> [Document]:
____________________

Entertainment

Myrtle Beach Freedom make indoor football debut Monday

The Myrtle Beach Freedom are fired up for the regular season in its inauguration, full of family entertainment on and off the field.

This new entry in the American Indoor Football league will kick off at 7:05 p.m. Monday against the Savannah Steam, from Georgia, and hike the ball in four other home games against Southeast teams – on April 11 and May 9, 16 and 23 – all at the Myrtle Beach Convention Center, at Oak Street at 21st Avenue North.

Ronnie McCuin, the franchise owner, said this 22-team league spanning the country from New Mexico to Pennsylvania, and Michigan to Florida, is timed for football’s lull and the possible “depression” for fans of the sport between the end of the Super Bowl and later summer, when the college and National Football League ranks start back up with training camps.

A native of the nation’s capital area who still roots for the NFL’s Washington Redskins, McCuin said besides lining up coaches and a 30-man roster anchored by players such as Penn State University alumnus Daryll Clark at quarterback, wide receivers such as Conway native Eric Huggins, and several guys who suited up for Coastal Carolina University Chanticleers on offense, teamwork rules in other realms.

Take field setup and take-down, arranging singers for the national anthem, booking the public address announcer, and lining up halftime and other entertainment that makes the game-day experience complete.

With the host venue a popular spot every week, year round, for a cycle of other events such as cheerleading competitions, Beta Club conventions, the annual “X-Con World,” and circuses, readying the arena before and after game with the artificial turf, uprights and other elements, “takes an army of people,” McCuin said.

____________________

> [Exercises]:
a. Repeat the Myrtle Beach Freedom article word for word from "Myrtle Beach Freedom make" to "with training camps.".
b. Please answer these questions from the Myrtle Beach Freedom article:
(i) Which team does the Freedom face in Monday's opener?
(ii) How many teams are in the league?
(iii) Which university did quarterback Daryll Clark attend?
The data after the Myrtle Beach Freedom article isn't needed.

____________________

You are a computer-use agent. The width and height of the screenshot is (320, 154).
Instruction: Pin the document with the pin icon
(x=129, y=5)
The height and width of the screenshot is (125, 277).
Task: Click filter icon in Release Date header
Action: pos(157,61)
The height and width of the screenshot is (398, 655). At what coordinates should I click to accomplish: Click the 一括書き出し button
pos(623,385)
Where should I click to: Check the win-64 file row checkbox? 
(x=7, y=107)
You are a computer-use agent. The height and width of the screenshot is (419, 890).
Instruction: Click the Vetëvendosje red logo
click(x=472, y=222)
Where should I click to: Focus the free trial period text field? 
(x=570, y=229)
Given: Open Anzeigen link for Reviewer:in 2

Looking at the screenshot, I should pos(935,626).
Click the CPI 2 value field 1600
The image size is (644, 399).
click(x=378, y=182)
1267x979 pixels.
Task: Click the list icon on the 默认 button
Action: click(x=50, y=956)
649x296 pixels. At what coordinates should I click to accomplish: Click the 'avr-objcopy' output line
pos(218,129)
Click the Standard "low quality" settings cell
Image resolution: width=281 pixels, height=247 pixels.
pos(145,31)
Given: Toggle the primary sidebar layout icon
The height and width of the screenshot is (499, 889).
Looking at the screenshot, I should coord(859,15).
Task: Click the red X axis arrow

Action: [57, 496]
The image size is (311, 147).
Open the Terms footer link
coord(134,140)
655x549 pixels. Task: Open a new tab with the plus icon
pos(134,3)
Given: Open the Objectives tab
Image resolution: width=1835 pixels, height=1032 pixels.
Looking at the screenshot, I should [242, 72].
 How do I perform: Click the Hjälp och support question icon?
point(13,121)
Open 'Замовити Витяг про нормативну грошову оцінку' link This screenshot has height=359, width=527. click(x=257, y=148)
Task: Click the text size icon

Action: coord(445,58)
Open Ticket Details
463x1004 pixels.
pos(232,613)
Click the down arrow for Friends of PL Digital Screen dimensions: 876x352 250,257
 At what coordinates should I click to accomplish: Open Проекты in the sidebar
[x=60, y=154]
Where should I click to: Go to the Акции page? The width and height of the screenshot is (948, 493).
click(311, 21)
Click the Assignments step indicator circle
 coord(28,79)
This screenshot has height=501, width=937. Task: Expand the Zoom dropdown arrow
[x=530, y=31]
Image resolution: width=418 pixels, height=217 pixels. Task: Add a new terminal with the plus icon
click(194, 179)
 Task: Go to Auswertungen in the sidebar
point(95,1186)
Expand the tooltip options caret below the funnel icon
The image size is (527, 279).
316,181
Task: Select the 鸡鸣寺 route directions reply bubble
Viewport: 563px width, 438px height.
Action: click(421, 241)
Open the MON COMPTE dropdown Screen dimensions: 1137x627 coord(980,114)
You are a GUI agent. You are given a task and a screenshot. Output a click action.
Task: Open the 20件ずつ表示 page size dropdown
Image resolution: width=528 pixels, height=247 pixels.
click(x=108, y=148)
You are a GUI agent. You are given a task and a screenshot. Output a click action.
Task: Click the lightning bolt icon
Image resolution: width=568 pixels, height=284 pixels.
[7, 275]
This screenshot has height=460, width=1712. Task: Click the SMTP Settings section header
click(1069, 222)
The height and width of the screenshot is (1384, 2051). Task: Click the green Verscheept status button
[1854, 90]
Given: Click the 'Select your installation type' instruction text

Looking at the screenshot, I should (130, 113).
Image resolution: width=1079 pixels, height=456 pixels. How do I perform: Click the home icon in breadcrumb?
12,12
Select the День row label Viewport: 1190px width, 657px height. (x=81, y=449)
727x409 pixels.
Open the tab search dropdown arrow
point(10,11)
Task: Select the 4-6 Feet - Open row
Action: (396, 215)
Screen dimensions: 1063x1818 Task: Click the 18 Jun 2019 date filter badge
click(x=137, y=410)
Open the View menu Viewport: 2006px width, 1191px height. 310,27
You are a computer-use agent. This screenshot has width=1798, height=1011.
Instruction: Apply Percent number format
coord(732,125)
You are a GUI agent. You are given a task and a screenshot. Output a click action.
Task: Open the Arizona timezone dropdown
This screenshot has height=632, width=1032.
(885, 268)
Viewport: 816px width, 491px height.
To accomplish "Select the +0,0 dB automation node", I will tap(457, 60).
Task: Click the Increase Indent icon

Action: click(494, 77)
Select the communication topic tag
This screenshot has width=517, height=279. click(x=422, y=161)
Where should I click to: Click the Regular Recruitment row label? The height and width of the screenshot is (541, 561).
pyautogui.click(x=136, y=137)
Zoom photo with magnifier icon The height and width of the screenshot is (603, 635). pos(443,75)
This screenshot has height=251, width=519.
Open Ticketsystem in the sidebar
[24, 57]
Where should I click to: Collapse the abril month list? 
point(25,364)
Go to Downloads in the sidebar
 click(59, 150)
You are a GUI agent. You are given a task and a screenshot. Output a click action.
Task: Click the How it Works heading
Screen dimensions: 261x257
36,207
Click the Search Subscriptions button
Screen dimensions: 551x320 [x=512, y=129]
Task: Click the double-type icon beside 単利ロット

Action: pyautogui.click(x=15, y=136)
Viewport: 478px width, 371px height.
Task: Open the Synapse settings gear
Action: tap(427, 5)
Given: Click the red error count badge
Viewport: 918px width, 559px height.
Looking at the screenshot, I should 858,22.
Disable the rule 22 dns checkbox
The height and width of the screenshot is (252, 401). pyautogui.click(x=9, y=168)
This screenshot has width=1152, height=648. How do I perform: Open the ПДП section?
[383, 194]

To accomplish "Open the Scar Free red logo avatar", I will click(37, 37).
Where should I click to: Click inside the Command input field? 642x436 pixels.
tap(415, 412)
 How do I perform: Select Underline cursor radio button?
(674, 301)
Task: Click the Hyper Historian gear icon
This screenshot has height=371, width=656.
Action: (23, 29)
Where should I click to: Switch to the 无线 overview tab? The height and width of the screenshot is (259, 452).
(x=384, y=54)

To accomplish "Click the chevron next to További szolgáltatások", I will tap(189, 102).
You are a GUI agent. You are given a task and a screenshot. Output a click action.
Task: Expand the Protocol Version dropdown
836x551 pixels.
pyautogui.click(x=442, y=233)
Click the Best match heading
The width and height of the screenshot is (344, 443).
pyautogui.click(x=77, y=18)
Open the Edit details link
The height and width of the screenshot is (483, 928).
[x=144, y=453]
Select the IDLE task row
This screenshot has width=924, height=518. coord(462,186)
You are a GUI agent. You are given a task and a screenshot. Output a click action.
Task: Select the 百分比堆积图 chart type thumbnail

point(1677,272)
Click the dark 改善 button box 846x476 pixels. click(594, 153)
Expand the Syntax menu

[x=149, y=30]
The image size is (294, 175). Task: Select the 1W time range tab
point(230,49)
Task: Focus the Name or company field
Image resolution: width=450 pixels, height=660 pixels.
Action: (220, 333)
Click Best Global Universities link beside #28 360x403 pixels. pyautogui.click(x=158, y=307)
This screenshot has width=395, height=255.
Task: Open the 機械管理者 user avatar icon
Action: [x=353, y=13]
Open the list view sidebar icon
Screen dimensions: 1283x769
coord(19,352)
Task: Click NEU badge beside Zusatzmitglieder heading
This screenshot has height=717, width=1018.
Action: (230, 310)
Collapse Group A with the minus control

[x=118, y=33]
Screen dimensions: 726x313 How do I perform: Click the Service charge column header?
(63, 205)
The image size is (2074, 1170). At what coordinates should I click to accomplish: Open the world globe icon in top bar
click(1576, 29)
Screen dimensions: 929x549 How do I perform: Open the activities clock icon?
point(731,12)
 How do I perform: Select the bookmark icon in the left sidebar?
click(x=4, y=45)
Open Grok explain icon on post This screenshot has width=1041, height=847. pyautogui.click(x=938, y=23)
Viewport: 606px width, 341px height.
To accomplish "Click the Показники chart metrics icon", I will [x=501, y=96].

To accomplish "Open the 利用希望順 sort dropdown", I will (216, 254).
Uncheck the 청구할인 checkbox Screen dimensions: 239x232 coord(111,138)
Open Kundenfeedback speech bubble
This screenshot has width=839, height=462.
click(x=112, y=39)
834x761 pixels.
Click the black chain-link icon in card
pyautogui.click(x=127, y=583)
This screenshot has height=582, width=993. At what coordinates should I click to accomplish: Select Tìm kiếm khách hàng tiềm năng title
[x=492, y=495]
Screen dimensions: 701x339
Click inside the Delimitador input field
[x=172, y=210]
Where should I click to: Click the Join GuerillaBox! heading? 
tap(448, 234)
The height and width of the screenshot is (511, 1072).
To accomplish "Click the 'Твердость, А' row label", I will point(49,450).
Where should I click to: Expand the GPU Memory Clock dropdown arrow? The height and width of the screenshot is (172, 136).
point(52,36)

____________________

> [Problem solutions]:
a.
Myrtle Beach Freedom make indoor football debut Monday

The Myrtle Beach Freedom are fired up for the regular season in its inauguration, full of family entertainment on and off the field.

This new entry in the American Indoor Football league will kick off at 7:05 p.m. Monday against the Savannah Steam, from Georgia, and hike the ball in four other home games against Southeast teams – on April 11 and May 9, 16 and 23 – all at the Myrtle Beach Convention Center, at Oak Street at 21st Avenue North.

Ronnie McCuin, the franchise owner, said this 22-team league spanning the country from New Mexico to Pennsylvania, and Michigan to Florida, is timed for football’s lull and the possible “depression” for fans of the sport between the end of the Super Bowl and later summer, when the college and National Football League ranks start back up with training camps.

b.
(i) The Savannah Steam
(ii) 22
(iii) Penn State University